Am J Perinatol 1998; 15(1): 53-56
DOI: 10.1055/s-2007-993899

© 1998 by Thieme Medical Publishers, Inc.

Meconium Thorax: A Case Report and Review of Literature

S. Patole, J. Whitehall, R. Almonte, H. Stalewski, A. Lee-Tannock, A. Murphy
  • Department of Neonatology, Kirwan Hospital for Women, Townsville, Queensland, Australia
Further Information

Publication History

Publication Date:
04 March 2008 (online)


A case is presented in which extension of meconium peritonitis through muscular defects in the diaphragm lead to intrathoracic calcifications diagnosed sonographically at 23 weeks of gestation. There were three diaphragmatic defects, two small ones corresponded to foramina of Morgagni and one large posterior defect that did not correspond to the foramen of Bochdelak.
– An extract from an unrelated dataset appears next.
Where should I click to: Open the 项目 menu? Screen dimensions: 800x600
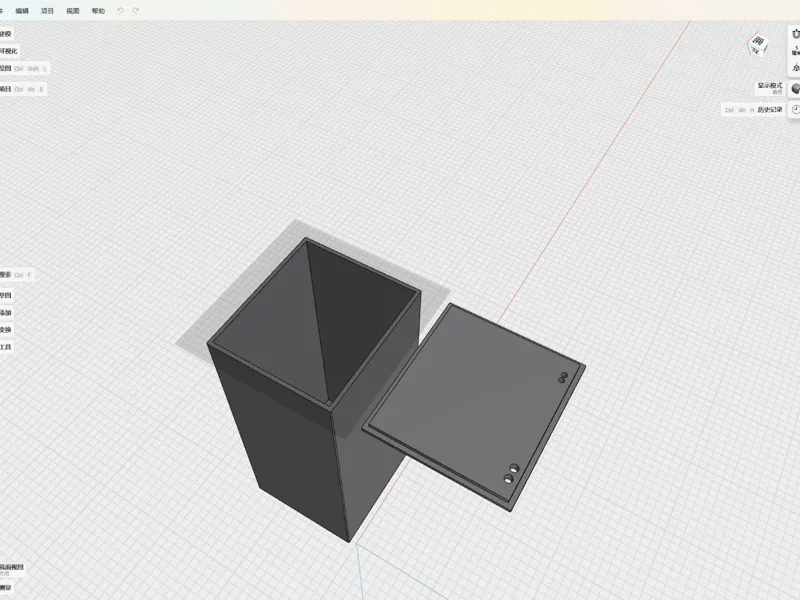pyautogui.click(x=47, y=11)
There were three additional muscular defects: one in the rectus abdominus and two, bilaterally, in the loins. Despite longstanding fetal ascites and fresh intraperitoneal meconium at laparotomy, postoperative progress was uneventful. The baby did not have other dysmorphic features except for a single palmar crease, the chromosomes were normal, and the baby did not have cystic fibrosis. Follow-up examination at 10 months showed a thriving infant with mild hypotonia and developmental delay, but no respiratory or gastrointestinal problems.